I must stop there. I am overwhelmed with the weight of what I have not said. You might by now have intuited that this theory is an account of everything. It has been criticized precisely for this apparent omni competence; so be it. I prefer a theory that unveils a panorama to a bag of untitled snapshots. Let me close with a note on my own religion, Christianity. I believe it is a faith rather than a religion in the pagan sense I have been describing, but I confess it has been full of paganism for all its history. We Protestant Christians in our better moments protest against the pagan religiosity of Christianity, and so do the Catholic and Orthodox. What form does this protest take? The crucified victim at the center of our symbology discloses the lamb slain as the foundation of the world, the victim from whom all culture comes as Bernardino de Sahagun describes. Thus we acknowledge rather than cover-up the truth that the world rests on the bodies of its victims, that they must die so that we can live, thus we rectify the myth-interpretations of default human paganism. Simply by telling the true story, that the victim did not die by accident, or deservedly or willingly, but was simply murdered, in this case by the state, we give the true interpretation of the mendacity of myth.  And when we accept those rules and regulations not as divine threats but as human conveniences, we can love God again as the nurturing rather than the punishing Father.
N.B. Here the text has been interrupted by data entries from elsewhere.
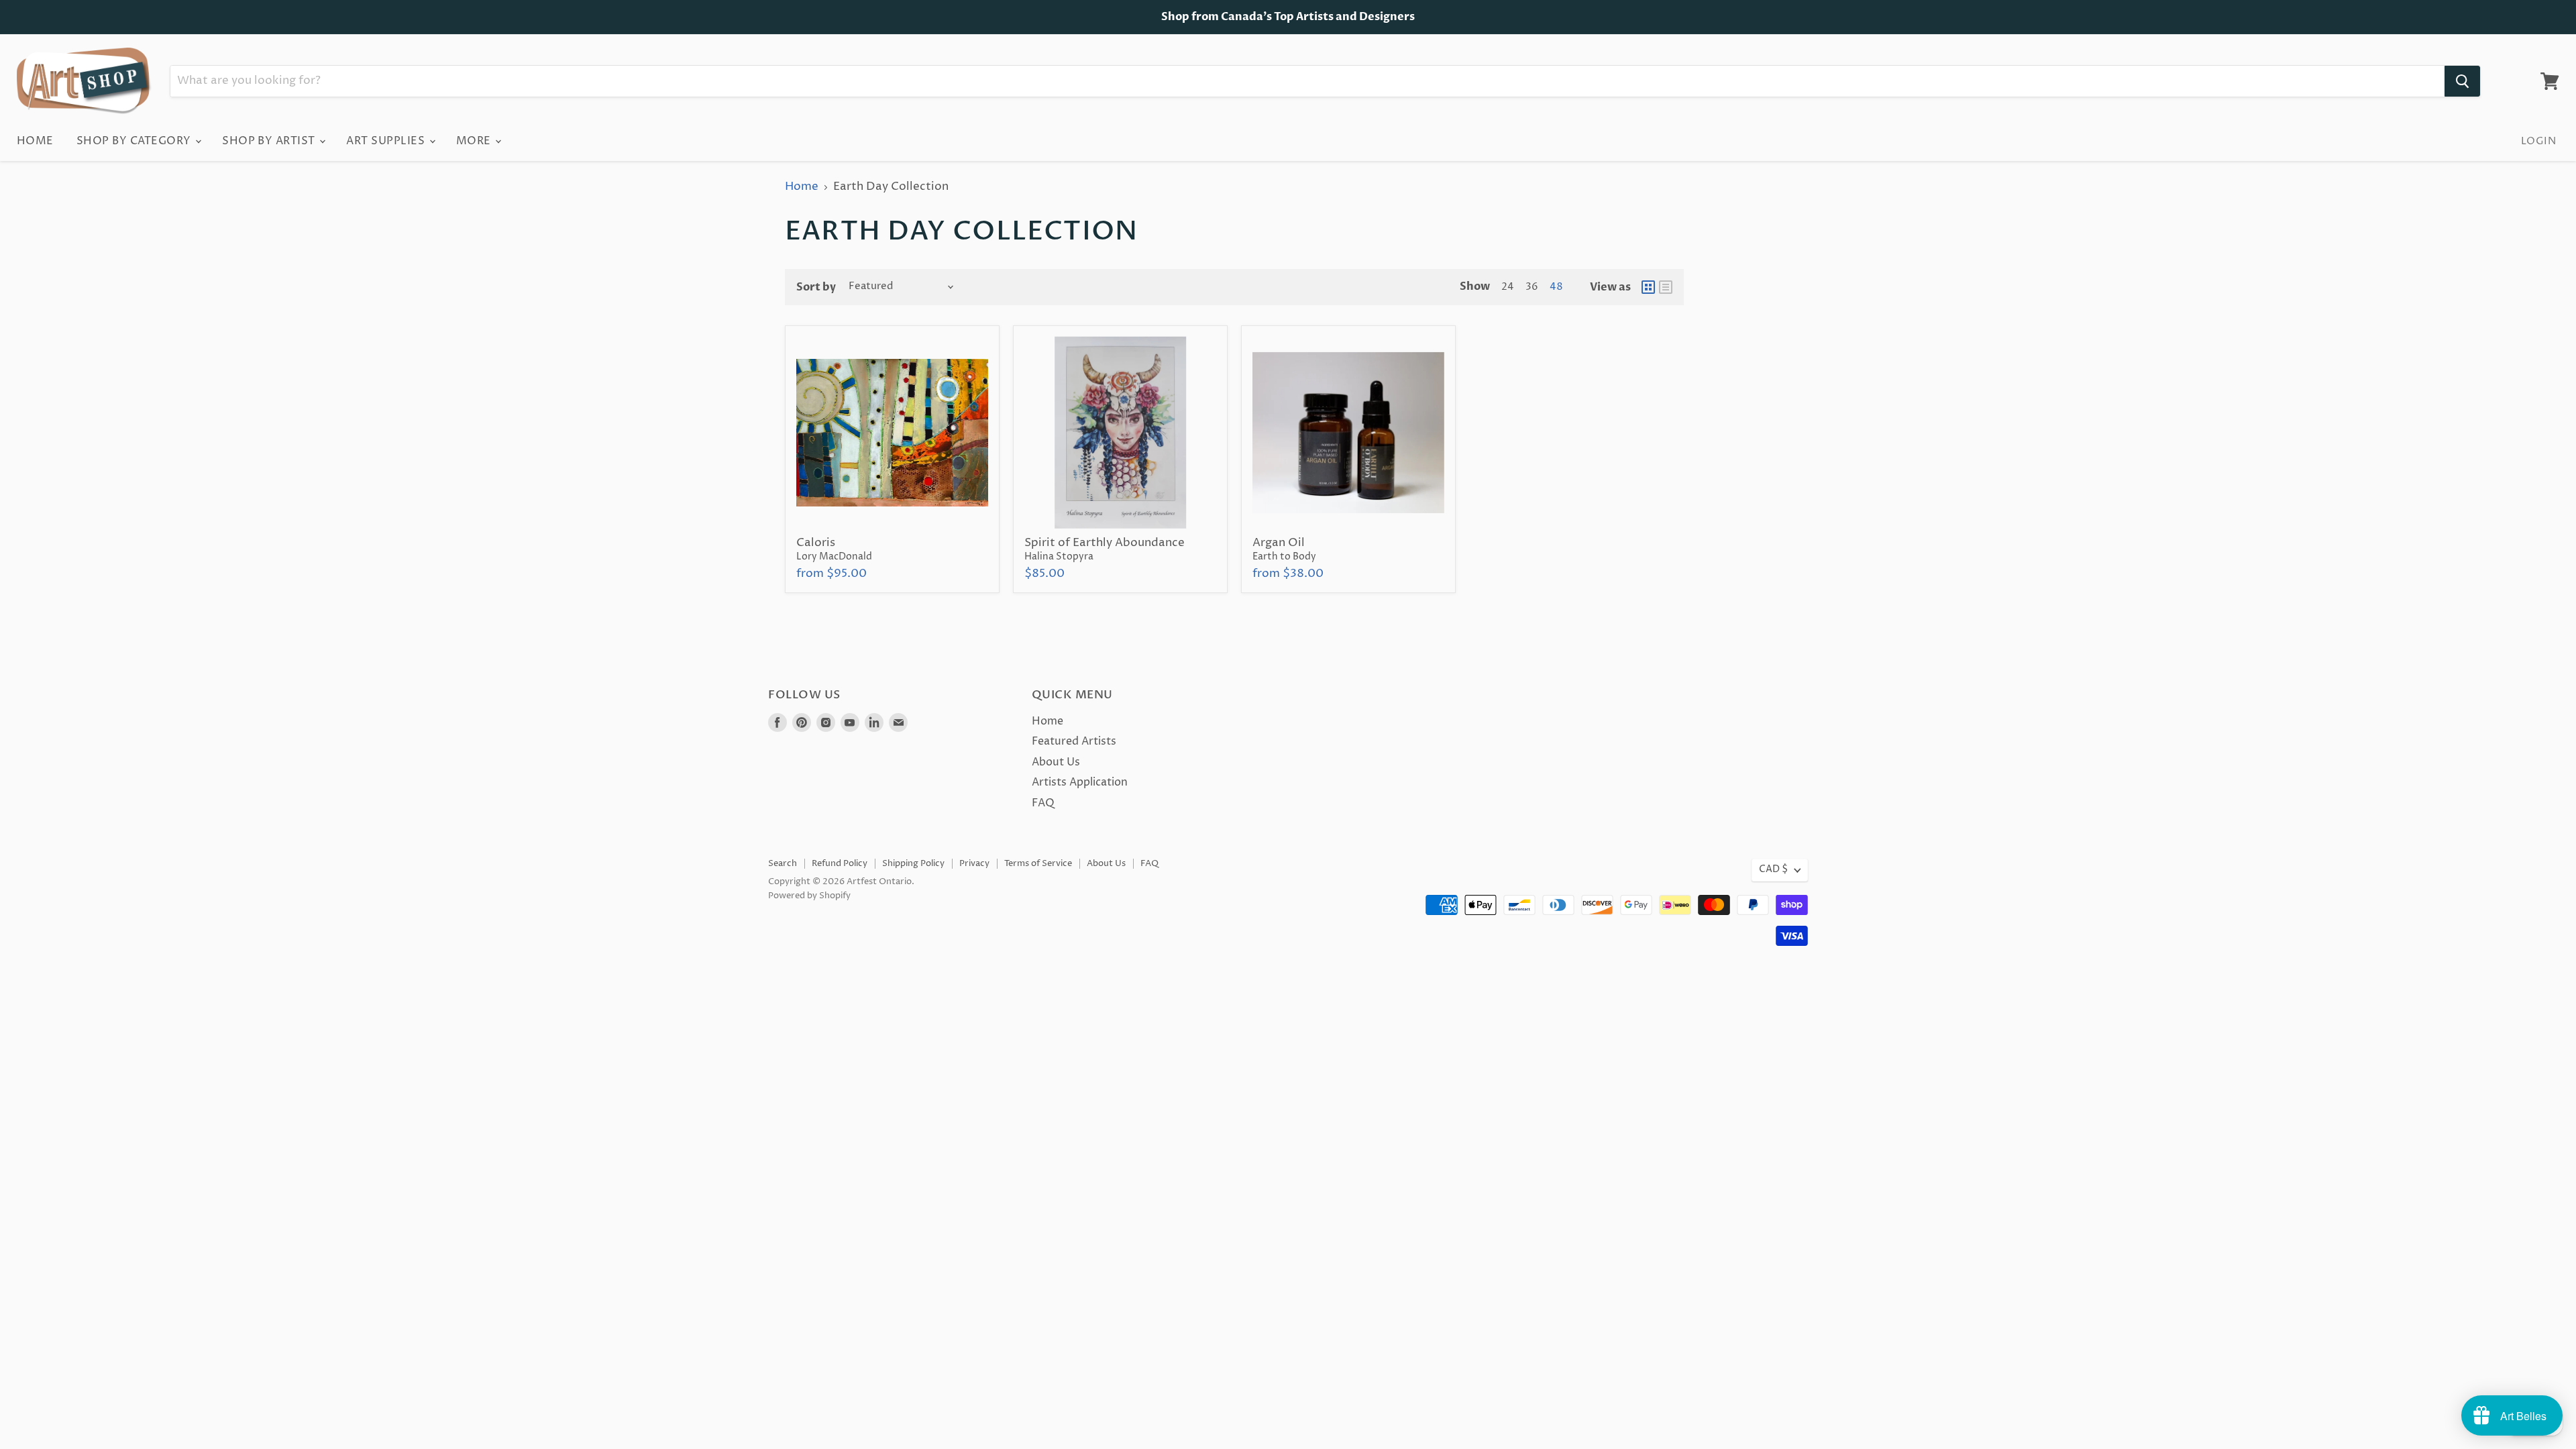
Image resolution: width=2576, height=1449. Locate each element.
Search (782, 863)
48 (1556, 287)
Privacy (974, 863)
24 (1507, 287)
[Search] (2462, 81)
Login (2538, 141)
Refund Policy (839, 863)
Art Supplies (386, 140)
So what shall we do? Confess that we are the murderers of our brothers and sisters, repent, and stop it. Jesus is the last and sufficient sacrifice! There on the Cross all the rage, violence and hatred of god the flesh eater, broke against God the life giver, and He absorbed it without retaliation, taking it in and taking it away. No more killing, even if we call it sacrifice!

The most ironic twist of the knife is to blame the Jews or the Romans for this murder of God, some one else, at some other time. That dirty act of scapegoating is simply fatal, the password to hell, because it commits against the Christ the very crime he dies to expiate. The only true response is, “It is I!  And I will never do such a thing again, so help me God!”